Dans cette grande quantité de feuilles périodiques, celles qui occupent le plus de place et le rang le plus honorable sont, sans contredit, les feuilles littéraires et scientifiques. Quant aux journaux politiques, je n’ai pas besoin de dire où ils en sont pour l’esprit d’indépendance et la liberté d’examen : la diète de Francfort est là, comme ces méchantes femmes qui deviennent plus revêches à mesure qu’elles vieillissent, et plus impatientes à mesure qu’on les contrarie ; c’est elle qui porte sur toutes ces petites souverainetés, dont le salut absolutiste est remis à sa garde, un œil de lynx ; c’est elle qui épie les journalistes, qui scrute leurs œuvres et leur pensée, qui interprète le mot douteux et traduit la citation étrangère, qui sermonne les censeurs et réveille le zèle des agens de police ; c’est elle qui est à la fois le lion de Saint-Marc et le sénat de Venise, qui accuse et condamne, qui ouvre sa large gueule pour recevoir les dénonciations et pose la sellette pour en faire bonne et prompte justice. La suppression brutale de quelques feuilles élevées au-dessus du diapason toléré par la conférence, doit apprendre aux journalistes leur devoir ; et le cachot de Wirth, le courageux rédacteur de la Tribune Allemande, peut servir de leçon à ceux qui feraient mine de se regimber contre les désirs de la diète.

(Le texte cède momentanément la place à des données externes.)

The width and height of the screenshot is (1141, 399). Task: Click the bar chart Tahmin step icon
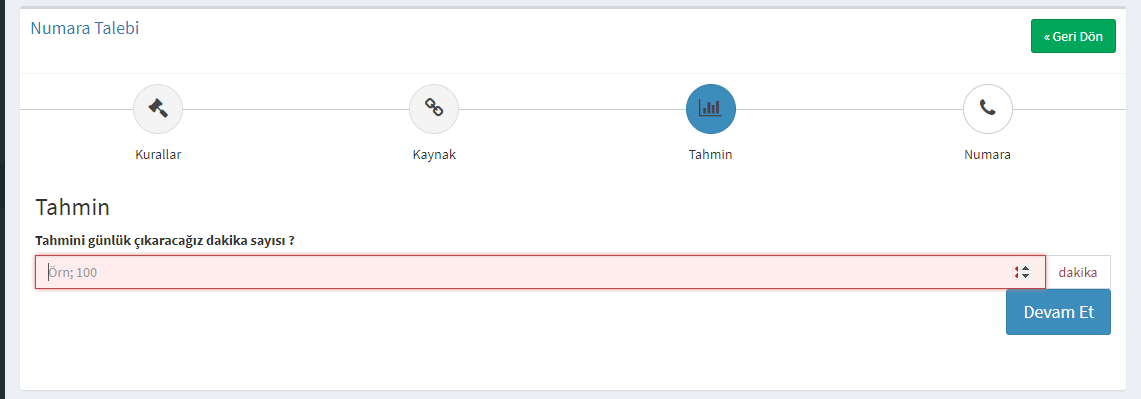click(711, 109)
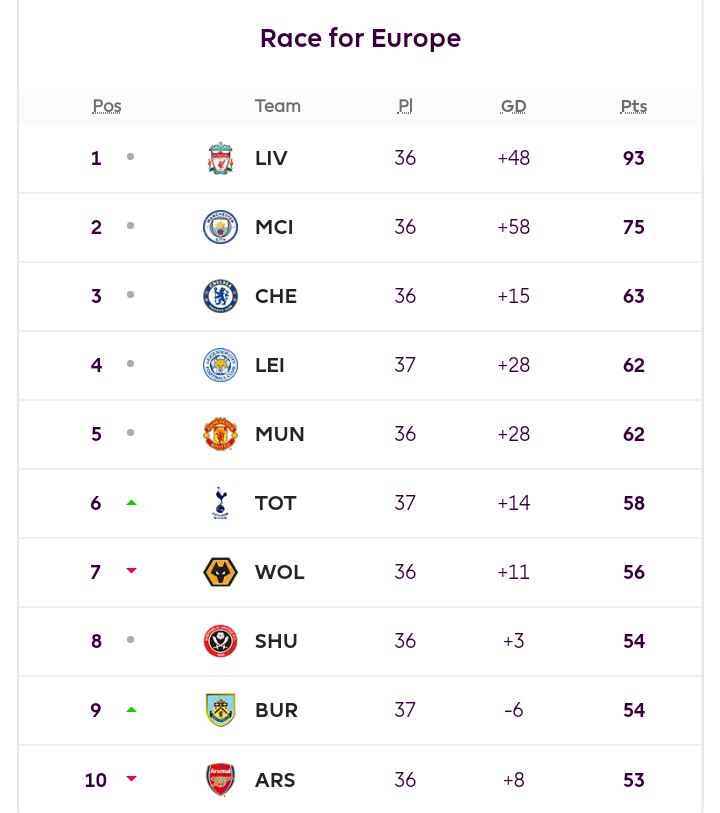Click the GD column header

[513, 106]
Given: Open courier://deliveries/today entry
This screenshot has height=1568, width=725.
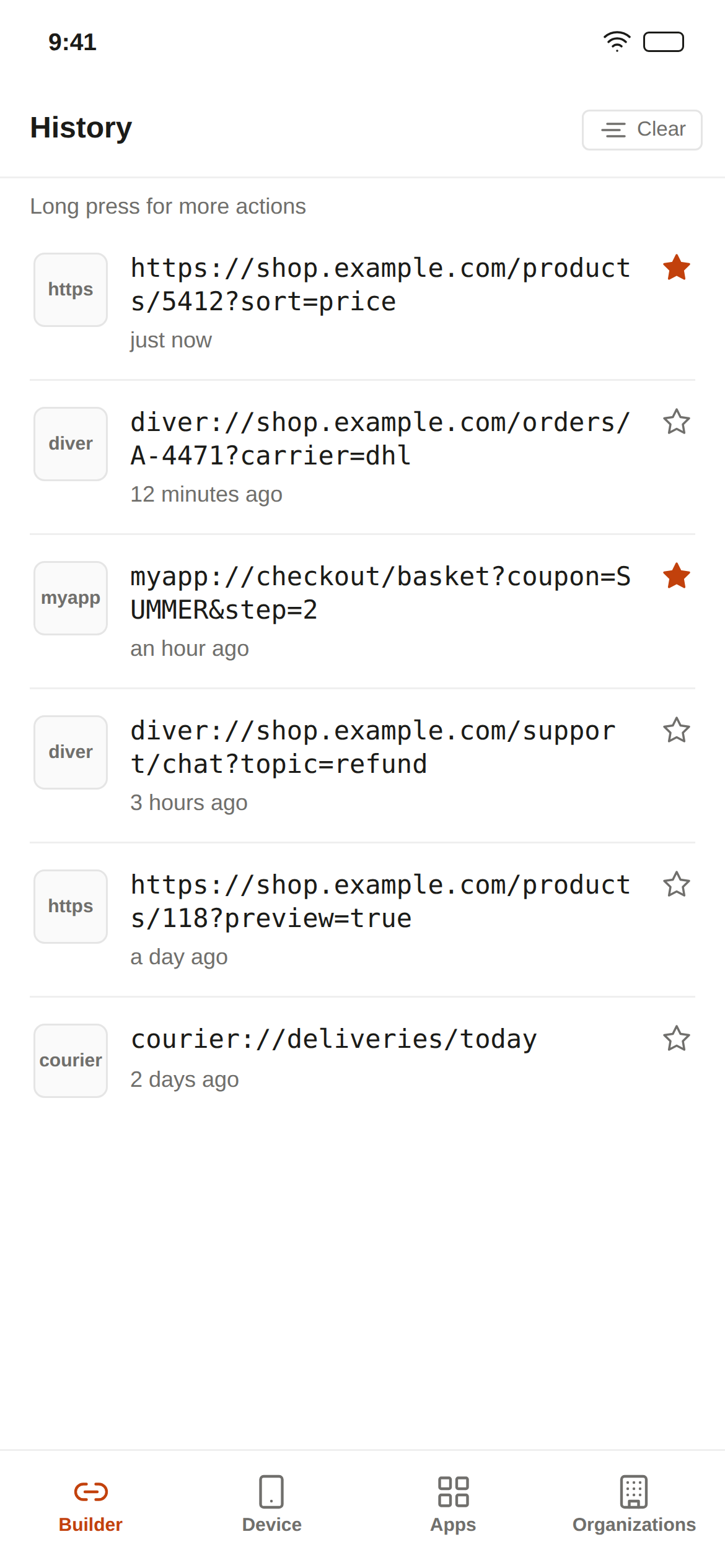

Donc, n’allez pas chercher dans les journaux politiques allemands une étincelle de cette liberté parlementaire, qui se retrouve dans les feuilles anglaises et dans les nôtres. Les états soi-disant constitutionnels, comme, par exemple, le pays de Bade, le royaume de Wurtemberg, le duché de Darmstadt, etc., souffrent encore, il est vrai, la discussion d’un projet de loi, l’examen d’un système ministériel, mais tout cela avec tant de détours obligés, avec tant de circonlocutions, que le travail d’entourage rétrécit singulièrement le fond de la pensée. On dirait d’un poète classique qui ne peut parler comme tout le monde, et qui est obligé de faire une longue périphrase pour nous donner à comprendre, à travers mainte image, mainte métaphore, qu’il fait nuit ou qu’il fait jour.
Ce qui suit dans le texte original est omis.